→ COSA PRODURRE:
Puoi ripetere parola per parola il brano su Belpulsi, da "Il Colletta riferisce" fino a "Giunta di Stato." compreso?

→ BRANO DA LEGGERE:
Come riferisce il Cuoco - che dice "ragionevole" il suo progetto - il B. avrebbe voluto presidiare le posizioni di Monteforte, di Benevento, di Cerreto e di Isernia, per tenere separati i gruppi di insorti che tendevano a riunirsi. Ma intraprese la sua spedizione quando i Francesi si erano già allontanati ed ormai non aveva a sua disposizione più di 250 uomini: contingente troppo esiguo per poter compiere azione di qualche rilievo contro le ormai imponenti forze del Ruffo. Lo scontro decisivo con queste truppe ebbe luogo a Marigliano e si risolse tragicamente, come riferì lo stesso Monitore napoletano del 1° giugno: "Quest'oggi è tornato qui il capo legione Belpulsi, ch'era partito comandando l'avanguardia. Egli ha avuto un'azione molto infelice a Marigliano cogli insorgenti. Egli ieri li aveva attaccati e respinti, cosicché ebbe campo di entrare pacificamente in Marigliano. Entratovi stamane, non si sa perché, ordinò di saccheggiarsi e bruciarsi il paese. I soldati dispersi furono circondati dagl'insorgenti che tornarono in maggior numero, ed egli non poté raccoglierli. Si deliberò quindi, secondo dicono alcuni dei suoi stessi ufficiali, non la ritirata, ma la fuga, gridando egli stesso: Si salvi chi può, e perdendo l'obice che esso portava, tre cassoni e buona parte della sua gente. Egli però si è costituito da se medesimo in arresto nel Castello dell'Ovo, offerendo di giustificarsi pienamente".
Il Colletta riferisce che dopo il crollo della Repubblica il B. riparò in Castel Sant'Elmo e qui fu prelevato dal comandante francese del forte e consegnato alla polizia borbonica. Non sappiamo donde egli abbia attinto la notizia ché il Cuoco, alludendo all'episodio, fa soltanto il nome del Matera, che successivamente fu processato e poi condannato a morte, mentre il B. non figura tra i giudicati e condannati da parte della Giunta di Stato.
Inoltre senza dubbio il B. era a Genova dopo Marengo perché ivi accolse fraternamente il Cuoco come questi raccontò in una sua lettera. Il suo nome riappare a metà luglio del 1802 a proposito di una macchinazione ordita da Girolamo Pignatelli, principe di Moliterno, il quale con la collaborazione di Domenico Fiore e del B. si era prefisso di allearsi con l'Inghilterra per fare insorgere il Regno e scacciarne i Borboni. Arrestato tra il settembre e l'ottobre 1802 per ordine di Napoleone, che peraltro non prese sul serio la congiura, e chiuso insieme con gli altri nella torre del Tempio, ne uscì soltanto alla fine dell'agosto 1803.

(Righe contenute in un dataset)
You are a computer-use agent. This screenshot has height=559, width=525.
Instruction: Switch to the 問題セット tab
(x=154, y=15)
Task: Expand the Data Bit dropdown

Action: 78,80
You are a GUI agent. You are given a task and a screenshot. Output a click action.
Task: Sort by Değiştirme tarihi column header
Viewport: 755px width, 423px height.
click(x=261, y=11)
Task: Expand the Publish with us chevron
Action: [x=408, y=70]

→ SOLUZIONE:
Il Colletta riferisce che dopo il crollo della Repubblica il B. riparò in Castel Sant'Elmo e qui fu prelevato dal comandante francese del forte e consegnato alla polizia borbonica. Non sappiamo donde egli abbia attinto la notizia ché il Cuoco, alludendo all'episodio, fa soltanto il nome del Matera, che successivamente fu processato e poi condannato a morte, mentre il B. non figura tra i giudicati e condannati da parte della Giunta di Stato.